Le col lors de la grossesse est évalué par les médecins et les sages-femmes selon quatre critères:      

  • sa position : postérieur (ce qui veut dire en arrière), intermédiaire, ou centré
  • sa longueur : long, mi-long, court, voire épais ou effacé pendant le travail (celle-ci est d’ailleurs évaluée plus précisément par l’échographie du col)
  • sa tonicité : tonique, ramolli, mou
  • son ouverture : de fermé à 10cm en passant par la fameuse expression un doigt ou deux doigts pour les premiers cm (après on passe aux cm et on en reste là pour les doigts)

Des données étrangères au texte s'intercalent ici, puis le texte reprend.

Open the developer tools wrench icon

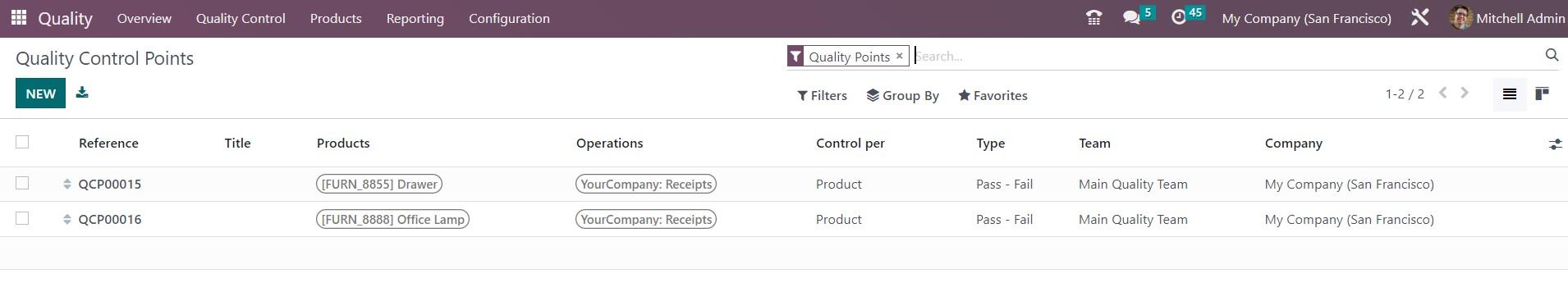(x=1419, y=17)
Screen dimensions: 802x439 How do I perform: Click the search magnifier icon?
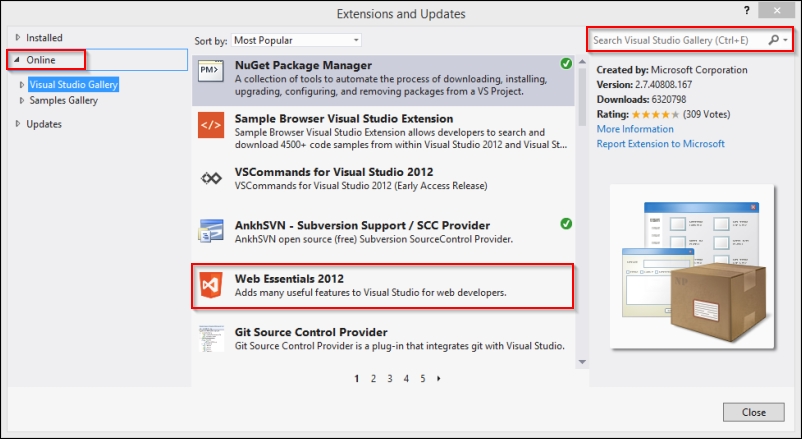click(x=773, y=41)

Ils y ajoutent la hauteur de la présentation foetale (tête ou siège) : haute et mobile, appliquée, fixée sur le bassin, puis pour l’accouchement (et une fois la dilatation du col complète), engagée dans le bassin.
Tout ceci permet de calculer le score de Bishop qui permet d’évaluer entre autres si on peut déclencher l’accouchement (mais aussi évaluer une menace d’accouchement prématuré). Rappelons que plus le col est postérieur, tonique, fermé et long, et plus la présentation du bébé est haute, et moins l’accouchement est a priori imminent. 

 

 

Pour l’accouchement, le col doit s’ouvrir de 10 cm et s’effacer totalement (c’est-à-dire devenir tout plat). Une tête de bébé ayant un périmètre d’environ 33-34 cm, on multiplie le diamètre (10) par Pi (3,14) pour obtenir le périmètre et hop miracle, ça passe ! Tant que le col n’est pas totalement ouvert (c’est la phase de dilatation) on attend que ça se passe. Comme ce sont les contractions qui permettent l’ouverture du col, cette attente n’est pas toujours une partie de plaisir. Et c’est ensuite, une fois que le bébé commence à descendre par le col qu’on pousse (phase d’expulsion). 
Pour voir la descente du bébé à l’accouchement (et aussi plein d’autres trucs, comme l’appareil génital féminin sous toutes les coutures), voir ce petit diaporama
Remercions la poule accoucheuse, grâce à qui vous serez vous-même une poule informée à votre prochaine visite chez le gynéco ou la sage-femme (et même d’ici-là !).